The main challenge of the apprenticeship model in a university setting is that it is not usually applied in a systematic matter. The hope that young or new university teachers will have automatically learned how to teach just by observing their own professors teach leaves far too much to chance.
[Removed from Version 1: 3.5.4 Apprenticeship in online environments]
3.6.4 Strengths and weaknesses
The main advantages of an apprenticeship model of teaching can be summarised as follows:
- teaching and learning are deeply embedded within complex and highly variable contexts, allowing rapid adaptation to real-world conditions;
- it makes efficient use of the time of experts, who can integrate teaching within their regular work routine;
- it provides learners with clear models or goals to aspire to;
- it acculturates learners to the values and norms of the trade or profession.
On the other hand, there are some serious limitations with an apprenticeship approach, particularly in preparing for university teaching:
- much of a master’s knowledge is tacit, partly because their expertise is built slowly through a very wide range of activities;
- experts often have difficulty in expressing consciously or verbally the schema and ‘deep’ knowledge that they have built up and taken almost for granted, leaving the learner often to have to guess or approximate what is required of them to become experts themselves;
- experts often rely solely on modelling with the hope that learners will pick up the knowledge and skills from just watching the expert in action, and don’t follow through on the other stages that make an apprenticeship model more likely to succeed;
- there is clearly a limited number of learners that one expert can manage, given that the experts themselves are fully engaged in applying their expertise in often demanding work conditions which may leave little time for paying attention to the needs of novice learners in the trade or profession;
- traditional vocational apprenticeship programs have a very high attrition rate: for instance, in British Columbia, more than 60 per cent of those that enter a formal campus-based vocational apprenticeship program withdraw before successful completion of the program. As a result, there are large numbers of experienced tradespeople in the workforce without full accreditation, limiting their career development and slowing down economic development where there are shortages of fully qualified skilled workers;
- in trades or occupations undergoing rapid change in the workplace, the apprenticeship model can slow adaptation or change in working methods, because of the prevalence of traditional values and norms being passed down by the ‘master’ that may no longer be as relevant in the new conditions facing workers. This limitation of the apprenticeship model can be clearly seen in the post-secondary education sector, where traditional values and norms around teaching are increasingly in conflict with external forces such as new technology and the massification of higher education.

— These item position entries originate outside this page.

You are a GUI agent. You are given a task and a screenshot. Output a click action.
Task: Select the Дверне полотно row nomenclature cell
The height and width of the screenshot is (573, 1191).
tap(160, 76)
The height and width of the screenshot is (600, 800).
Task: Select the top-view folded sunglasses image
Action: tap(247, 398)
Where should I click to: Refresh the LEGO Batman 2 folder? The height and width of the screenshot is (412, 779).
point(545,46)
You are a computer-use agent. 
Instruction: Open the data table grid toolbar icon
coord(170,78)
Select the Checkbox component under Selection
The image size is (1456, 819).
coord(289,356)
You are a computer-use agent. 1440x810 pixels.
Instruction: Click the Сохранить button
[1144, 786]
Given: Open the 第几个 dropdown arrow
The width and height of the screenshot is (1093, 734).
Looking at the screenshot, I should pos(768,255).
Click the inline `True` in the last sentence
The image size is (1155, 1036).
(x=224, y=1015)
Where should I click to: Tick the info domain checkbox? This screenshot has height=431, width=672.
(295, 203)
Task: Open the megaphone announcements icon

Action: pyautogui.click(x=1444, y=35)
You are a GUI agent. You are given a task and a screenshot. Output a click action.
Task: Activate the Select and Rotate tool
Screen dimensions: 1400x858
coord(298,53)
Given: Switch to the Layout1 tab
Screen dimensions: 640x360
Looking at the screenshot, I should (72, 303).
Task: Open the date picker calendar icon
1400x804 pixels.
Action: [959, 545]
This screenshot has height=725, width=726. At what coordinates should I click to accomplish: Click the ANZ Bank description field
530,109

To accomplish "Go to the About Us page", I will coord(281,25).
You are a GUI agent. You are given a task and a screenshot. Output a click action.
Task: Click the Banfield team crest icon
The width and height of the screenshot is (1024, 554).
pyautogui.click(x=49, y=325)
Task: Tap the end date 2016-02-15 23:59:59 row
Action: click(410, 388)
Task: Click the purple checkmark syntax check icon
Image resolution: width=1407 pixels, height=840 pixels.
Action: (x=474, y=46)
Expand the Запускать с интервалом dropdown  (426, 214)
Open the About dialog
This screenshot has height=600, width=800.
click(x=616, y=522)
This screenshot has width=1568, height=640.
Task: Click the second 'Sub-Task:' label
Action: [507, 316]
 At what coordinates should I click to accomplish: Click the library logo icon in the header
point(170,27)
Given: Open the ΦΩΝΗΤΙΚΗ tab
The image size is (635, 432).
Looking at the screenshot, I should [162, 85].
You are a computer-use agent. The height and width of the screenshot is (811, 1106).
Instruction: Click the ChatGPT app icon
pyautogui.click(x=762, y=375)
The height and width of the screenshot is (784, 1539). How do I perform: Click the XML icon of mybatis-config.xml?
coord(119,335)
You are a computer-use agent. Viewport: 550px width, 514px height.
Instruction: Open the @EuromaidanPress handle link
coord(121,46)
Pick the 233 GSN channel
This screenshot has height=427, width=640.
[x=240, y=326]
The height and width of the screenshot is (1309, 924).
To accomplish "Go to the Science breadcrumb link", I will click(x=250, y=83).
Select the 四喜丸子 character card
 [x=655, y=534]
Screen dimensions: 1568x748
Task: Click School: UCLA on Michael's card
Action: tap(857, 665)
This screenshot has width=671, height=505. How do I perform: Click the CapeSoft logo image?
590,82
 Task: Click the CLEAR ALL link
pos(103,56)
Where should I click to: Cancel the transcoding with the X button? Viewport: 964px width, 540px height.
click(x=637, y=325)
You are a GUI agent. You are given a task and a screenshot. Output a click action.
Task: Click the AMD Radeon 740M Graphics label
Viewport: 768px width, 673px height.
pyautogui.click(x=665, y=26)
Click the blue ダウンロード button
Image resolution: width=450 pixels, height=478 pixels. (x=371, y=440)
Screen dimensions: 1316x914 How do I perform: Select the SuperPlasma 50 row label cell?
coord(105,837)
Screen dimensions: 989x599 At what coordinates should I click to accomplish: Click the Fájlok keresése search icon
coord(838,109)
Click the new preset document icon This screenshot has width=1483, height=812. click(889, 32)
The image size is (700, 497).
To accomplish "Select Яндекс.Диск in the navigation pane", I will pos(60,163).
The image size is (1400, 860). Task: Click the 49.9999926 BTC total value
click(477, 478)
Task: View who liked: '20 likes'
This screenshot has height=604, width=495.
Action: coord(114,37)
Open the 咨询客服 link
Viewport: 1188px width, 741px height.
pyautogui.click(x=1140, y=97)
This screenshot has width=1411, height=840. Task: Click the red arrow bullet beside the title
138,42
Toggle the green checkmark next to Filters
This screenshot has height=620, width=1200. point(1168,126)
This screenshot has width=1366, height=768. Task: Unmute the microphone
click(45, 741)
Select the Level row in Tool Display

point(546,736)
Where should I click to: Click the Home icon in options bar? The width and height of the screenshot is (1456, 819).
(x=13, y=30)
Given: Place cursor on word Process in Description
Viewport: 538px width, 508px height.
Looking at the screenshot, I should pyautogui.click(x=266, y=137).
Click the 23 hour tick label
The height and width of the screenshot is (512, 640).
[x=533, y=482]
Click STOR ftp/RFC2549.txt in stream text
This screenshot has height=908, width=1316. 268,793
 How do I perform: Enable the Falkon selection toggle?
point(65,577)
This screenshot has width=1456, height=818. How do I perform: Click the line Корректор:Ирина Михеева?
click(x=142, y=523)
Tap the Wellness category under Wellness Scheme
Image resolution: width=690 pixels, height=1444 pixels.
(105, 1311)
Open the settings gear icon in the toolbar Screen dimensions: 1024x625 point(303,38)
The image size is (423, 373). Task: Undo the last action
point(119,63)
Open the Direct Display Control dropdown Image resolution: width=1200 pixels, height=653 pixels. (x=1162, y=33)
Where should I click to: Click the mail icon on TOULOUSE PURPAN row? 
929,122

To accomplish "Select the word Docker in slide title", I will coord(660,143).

Nevertheless, the apprenticeship model, when applied thoroughly and systematically, is a very useful model for teaching in highly complex, real-world contexts.
References
Bloom, B.S. (Ed.). Engelhart, M.D., Furst, E.J., Hill, W.H., Krathwohl, D.R. (1956). Taxonomy of Educational Objectives, Handbook I: The Cognitive Domain. New York: David McKay Co Inc.
Pratt, D. and Johnson, J. (1998) ‘The Apprenticeship Perspective: Modelling Ways of Being’ in Pratt, D. (ed.) Five Perspectives on Teaching in Adult and Higher Education Malabar FL: Krieger Publishing Company
Schön, D. (1983) The Reflective Practitioner: How Professionals Think in Action New York: Basic Books
Activity 3.6 Applying apprenticeship to university teaching
1. Do you agree that learning to teach in a university depends heavily on an apprenticeship model? In what ways does it resemble apprenticeship and in what ways does it differ? In what ways could it be improved?
2. What are the key features required for an apprenticeship model to work?